Once originality is pushed so far as to eliminate the intrinsic qualities and extrinsic social functions of art, what’s left of aesthetics? Does art even continue to exist as a separate domain of creativity? Even Danto, the philosophical defender of pop art before it became popular, is not optimistic about the future of art. In After the End of Art (Princeton, Princeton University Press, 1998), Danto sees no innovation possible after the destruction of the aesthetic object. Tracing the path to this destruction and seeing if it can be, in some ways, reversed or pushed beyond the current impasse hence presents a real challenge.

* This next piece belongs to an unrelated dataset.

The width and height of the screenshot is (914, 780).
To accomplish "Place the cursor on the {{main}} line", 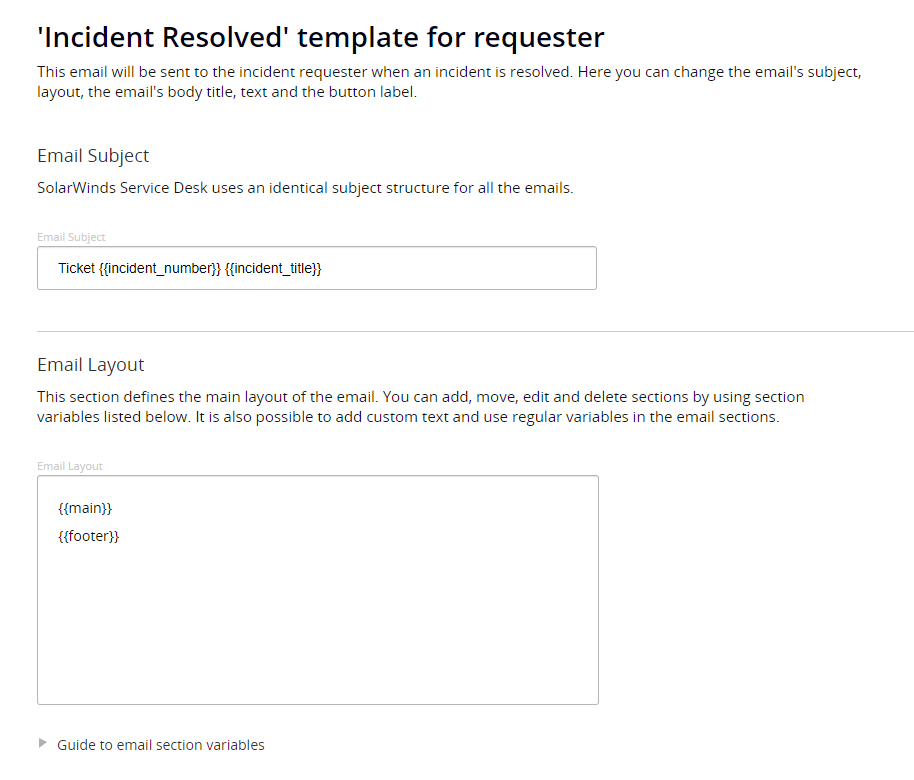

As is the case with Gombrich, Danto’s writing is most effective—and moving—in his art criticism. Encounters and Reflections: Art in the Historical (Berkeley, University of California Press, 1997) contains many of his vivid art reviews published in The Nation between the years 1986 and 1990. In these essays, the aesthetic philosopher takes a back seat to the art historian. Danto reveals the wonders of the greatest artists in the history of art, from old-time favorites such as Van Gogh and Klimt, to relative newcomers—and two of his personal favorites–Warhol and Mapplethorpe. Accessible, clearly written, poetic in style, and reflecting not only a deep appreciation of art history but also a genuine love of art, Gombrich’s The Story of Art and Danto’s Encounters and Reflections continue to enlighten countless readers and set the highest standards for expository writing in the arts and humanities.